[W]hether it's in a fist fight or in the hearts of critics, butch beats girly every time. The relative discomfort with Bella, then, can be seen as reflecting a larger discomfort with femininity.Berlatsky is MOAR FEMINIST THAN FEMINISTS, as he demonstrates by defending Bella, icon of femininity, from evil hordes of second-wave critics. Unfortunately, he attempts this by setting up insulting false dichotomies and then misreading the books to support them.
He argues that Bella is emblematic of femininity because she is "girly," as evidenced by the fact that she's "in touch with her desires—she wants to marry and screw Edward, not necessarily in that order." Katniss, on the other hand, is "masculine" and "butch" because she is "smart, fierce, independent, and sexually restrained." At one point Berlatsky contends that "what [Katniss] desired all along was domestic bliss with her nice-guy suitor and a bunch of kids running around the cottage," and Bella is in fact "competent" by virtue of her becoming immensely powerful through vampirism.
The root of this absurdity can be grasped when Berlatsky frames the two characters in terms of their relative endowments of power and desire: "Power and desire have to separate. Katniss has the first only because she doesn't have the second; Bella's got the second only because she doesn't have the first."
This is bollocks. One could view Katniss as a classically maternal protective figure throughout The Hunger Games: she takes the place of her own mother in caring for and providing for her sister, she sacrifices herself to protect her sister from selection for the Games, and she acts as a caretaker for two of her "competitors" during the Games themselves. Her kills during the Games are often indirect (as when she draws a pack of murderous pursuers into a hornets' nest). Katniss is a mama bear, not a macho death junkie, and her power is not conferred by subordination of sexuality but from skills honed through necessity.
More importantly, though, Katniss lacks desire because sex and romance rank somewhat lower on the hierarchy of needs than food, water, and not being executed as part of a televised entertainment. Her competence in certain specific areas lends her power in the narrow context of the Hunger Games, but part of the reason why the last two books are so boring is that it is painfully clear that she is not competent in the political arena and is instead used as a powerless tool. What Katniss wants is freedom: Only with freedom can she have the autonomy necessary to become a lover and a mother.
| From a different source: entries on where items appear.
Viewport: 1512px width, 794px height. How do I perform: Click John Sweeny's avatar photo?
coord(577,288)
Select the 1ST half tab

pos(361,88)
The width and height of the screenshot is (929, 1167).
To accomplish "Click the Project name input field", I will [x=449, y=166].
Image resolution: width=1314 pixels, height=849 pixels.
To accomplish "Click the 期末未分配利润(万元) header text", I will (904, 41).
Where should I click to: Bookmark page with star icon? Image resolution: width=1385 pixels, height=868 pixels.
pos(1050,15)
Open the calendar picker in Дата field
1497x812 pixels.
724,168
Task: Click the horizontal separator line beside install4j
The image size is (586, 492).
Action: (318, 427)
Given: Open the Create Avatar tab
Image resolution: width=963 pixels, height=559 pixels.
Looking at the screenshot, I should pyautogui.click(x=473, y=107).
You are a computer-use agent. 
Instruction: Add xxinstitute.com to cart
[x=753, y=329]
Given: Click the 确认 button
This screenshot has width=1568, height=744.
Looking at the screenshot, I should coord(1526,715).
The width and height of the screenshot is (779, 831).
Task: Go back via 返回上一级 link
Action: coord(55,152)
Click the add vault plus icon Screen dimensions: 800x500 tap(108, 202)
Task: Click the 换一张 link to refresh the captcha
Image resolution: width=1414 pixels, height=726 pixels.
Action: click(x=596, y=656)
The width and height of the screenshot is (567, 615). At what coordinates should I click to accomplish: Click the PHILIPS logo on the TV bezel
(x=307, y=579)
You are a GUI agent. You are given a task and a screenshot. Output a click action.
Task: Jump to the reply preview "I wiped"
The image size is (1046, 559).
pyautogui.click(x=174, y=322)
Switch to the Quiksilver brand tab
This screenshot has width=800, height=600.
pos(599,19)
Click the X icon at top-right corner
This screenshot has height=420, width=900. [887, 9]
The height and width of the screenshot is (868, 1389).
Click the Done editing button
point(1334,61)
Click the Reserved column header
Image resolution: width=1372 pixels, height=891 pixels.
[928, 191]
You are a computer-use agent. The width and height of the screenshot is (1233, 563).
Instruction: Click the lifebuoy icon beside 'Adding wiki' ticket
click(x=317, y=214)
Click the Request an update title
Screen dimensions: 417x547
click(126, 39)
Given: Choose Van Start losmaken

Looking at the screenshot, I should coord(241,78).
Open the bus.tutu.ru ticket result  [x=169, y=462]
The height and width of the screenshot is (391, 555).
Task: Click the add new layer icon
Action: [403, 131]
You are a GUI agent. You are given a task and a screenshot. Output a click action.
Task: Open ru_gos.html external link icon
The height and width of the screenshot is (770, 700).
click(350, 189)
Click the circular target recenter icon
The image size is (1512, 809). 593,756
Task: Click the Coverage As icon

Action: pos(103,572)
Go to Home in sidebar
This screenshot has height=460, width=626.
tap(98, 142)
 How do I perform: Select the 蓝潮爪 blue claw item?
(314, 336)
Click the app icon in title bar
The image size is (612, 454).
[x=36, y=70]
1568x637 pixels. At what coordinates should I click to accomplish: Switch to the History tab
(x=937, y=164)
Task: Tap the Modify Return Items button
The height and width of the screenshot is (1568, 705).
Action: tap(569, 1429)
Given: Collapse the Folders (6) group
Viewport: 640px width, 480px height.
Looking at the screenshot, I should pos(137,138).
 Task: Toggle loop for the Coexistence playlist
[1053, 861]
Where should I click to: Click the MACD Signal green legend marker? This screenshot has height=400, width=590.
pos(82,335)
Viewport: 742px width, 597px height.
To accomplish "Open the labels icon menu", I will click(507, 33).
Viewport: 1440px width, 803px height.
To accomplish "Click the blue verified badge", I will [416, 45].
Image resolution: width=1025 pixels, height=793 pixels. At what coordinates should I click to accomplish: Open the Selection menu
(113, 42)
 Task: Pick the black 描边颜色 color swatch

Bella does not lack power because she feels desire. She lusts for Edward even before he's revealed to be super-strong and practically immortal.* Bella lacks power because she cannot or will not assert herself in any way except to express her "love" for Edward. She could become competent in some meaningful way that required her own effort and agency. Instead, she even attains power through passive means: getting bitten, smelling delicious, and being endowed with thought-shielding abilities.
Bella, as one commenter notes, does not have any conventionally "girly" traits or interests beyond a liking for 19th century fiction and in fact is a consummate failure at the more conventional manifestations of high school girliness like fashion, hairstyling, dancing, and the like. To argue that she is seriously girly (in some manner presumably predating second- and third-wave feminism) because she is in touch with her intense sex drive is very strange, especially given the books' repeated emphasis on the dangers posed by this drive and Edward's constant harping on her to suppress it.**
But all this is ancillary (or is it?) to the question Berlatsky purports to be addressing, which is whether Bella or Katniss would win in a fight. The idea that there would be a fight is absurd, but the reason for peace is not that Bella and Katniss "might understand each other's desires and each other's strength" and walk away in mutual respect. Katniss wouldn't fight Bella because Bella is not an autocratic totalitarian dictator. Bella threatens exactly nothing that Katniss values, and thus Katniss, a user of violence who is not inherently violent, would probably shrug. Katniss's political consciousness and promotion of self-rule does not threaten Bella's tiny microverse of loved ones and would likewise be a non-issue to Bella.
If, however, Bella did think that Katniss made eyes at Edward and attempted to attack her, Bella would be shot before she had any chance to "flatten Katniss with a flick of her perfect pale sparkly wrist." A bow and arrow is effectively a long-range staking machine. I can't believe this is even debatable.
ETA that apparently Twilight vampires are not killed by stakes.They are, however, vulnerable to fire. So: fire arrows, anyone?
* Contra Berlatsky, it is laughable to read Bella's desire for Edward as secondary to her desire to be a vampire---if Edward died, would Bella want to become undead? I think not.
** For her own safety, of course, and eventually she does, waiting for marriage as the true old-fashioned girls were supposed to.